GIRO D’ITALIA 2015: KIRYIENKA VINCE LA CRONOMETRO DI TREVISO, CONTADOR IN ROSA

di Nicola Pucci

Giro d’Italia strambo, palpitante, ricco di colpi di scena, quello 2015. Pronti, via e Pozzovivo, atteso protagonista sulle montagne che non mancheranno, si spacca in due o quasi ed è costretto all’abbandono; è il turno poi di Contador, favorito numero uno, capitombolare e sublussarsi la spalla sinistra; il colombiano Uran, già due volte sul podio nel 2013 e nel 2014, in salita non regge il ritmo dei migliori e rimane spesso attardato; il tasmaniano Porte, che sembra il più autorevole avversario del “pistolero” madrileno, incorre nella sciocchezza da principiante di farsi passare una ruota di ricambio da Clarke che gli costa due minuti di penalizzazione e lo taglia fuori dalla sfida per la rosa finale; Contador, che veste le insegne del primato, si trova ancora a terra nella frazione piatta che più piatta non si può del Giro e cede la maglia ad Aru, in difficoltà il giorno prima nell’arrivo insidioso di Vicenza.

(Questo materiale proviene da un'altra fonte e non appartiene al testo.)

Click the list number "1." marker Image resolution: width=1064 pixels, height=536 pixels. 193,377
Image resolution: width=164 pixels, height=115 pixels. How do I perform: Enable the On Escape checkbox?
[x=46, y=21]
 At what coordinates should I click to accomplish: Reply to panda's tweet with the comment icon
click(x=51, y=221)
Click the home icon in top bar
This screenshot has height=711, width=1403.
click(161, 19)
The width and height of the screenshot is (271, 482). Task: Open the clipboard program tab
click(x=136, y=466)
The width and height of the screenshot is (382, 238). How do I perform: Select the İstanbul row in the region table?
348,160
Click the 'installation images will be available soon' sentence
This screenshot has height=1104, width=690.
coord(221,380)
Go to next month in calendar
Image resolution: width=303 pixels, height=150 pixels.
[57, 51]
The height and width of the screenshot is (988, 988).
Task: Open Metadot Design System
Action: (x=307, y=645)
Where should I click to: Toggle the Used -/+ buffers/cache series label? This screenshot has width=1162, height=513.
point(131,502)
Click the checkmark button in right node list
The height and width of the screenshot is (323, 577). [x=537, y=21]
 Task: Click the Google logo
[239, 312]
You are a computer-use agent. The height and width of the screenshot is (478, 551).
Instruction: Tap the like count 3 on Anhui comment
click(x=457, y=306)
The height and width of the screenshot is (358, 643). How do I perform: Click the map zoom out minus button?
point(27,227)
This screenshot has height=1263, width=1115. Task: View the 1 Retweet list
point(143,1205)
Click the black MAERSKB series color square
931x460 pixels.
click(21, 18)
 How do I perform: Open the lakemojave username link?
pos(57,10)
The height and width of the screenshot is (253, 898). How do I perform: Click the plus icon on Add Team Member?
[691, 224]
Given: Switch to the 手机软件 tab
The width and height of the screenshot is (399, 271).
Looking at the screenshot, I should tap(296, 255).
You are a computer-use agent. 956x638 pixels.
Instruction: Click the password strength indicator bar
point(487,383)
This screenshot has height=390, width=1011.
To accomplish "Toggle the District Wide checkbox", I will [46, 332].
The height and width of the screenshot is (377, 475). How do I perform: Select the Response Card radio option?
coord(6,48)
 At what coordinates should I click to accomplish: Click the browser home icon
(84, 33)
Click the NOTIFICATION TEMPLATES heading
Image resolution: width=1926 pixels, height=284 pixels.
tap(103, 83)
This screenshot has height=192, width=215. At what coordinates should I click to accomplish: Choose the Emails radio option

L'altimetria della cronometro di Treviso - da oasport.it

L’altimetria della cronometro di Treviso – da oasport.it

Insomma, gioie e soprattutto dolori per i cinque papabili al successo finale. Ma… ma poi arriva la cronometro tra Treviso e Valdobbiadene, 59 chilometri di sforzo che definiscono le gerarchie in modo palese e certificano chi potrà vincere il Giro d’Italia e chi invece se ne rimarrà con le pive nel sacco.

La gara contro il tempo premia il bielorusso Vasil Kiryienka, del Team Sky, – uno specialista nell’esercizio individuale – che anticipa Luis Leon Sanchez di 12secondi e Contador di 14secondi, crolla definitivamente Porte mentre Uran rende ben al di sotto delle aspettative. L’attenzione si concentra, però, sulla sfida a distanza tra i due primi della classe: Aru non è certo un drago della cronometro ma si batte con coraggio e concede 2minuti 47secondi ad uno strepitoso Contador che riprende il comando proprio prima dell’inizio della settimana decisiva, quella che manderà i girini in alta montagna. Terzo incomodo? Il belga Jurgen Van den Broeck che zitto zitto occupa la quinta posizione in classifica, alle spalle del sorprendente costaricano Amador e dello stesso Uran.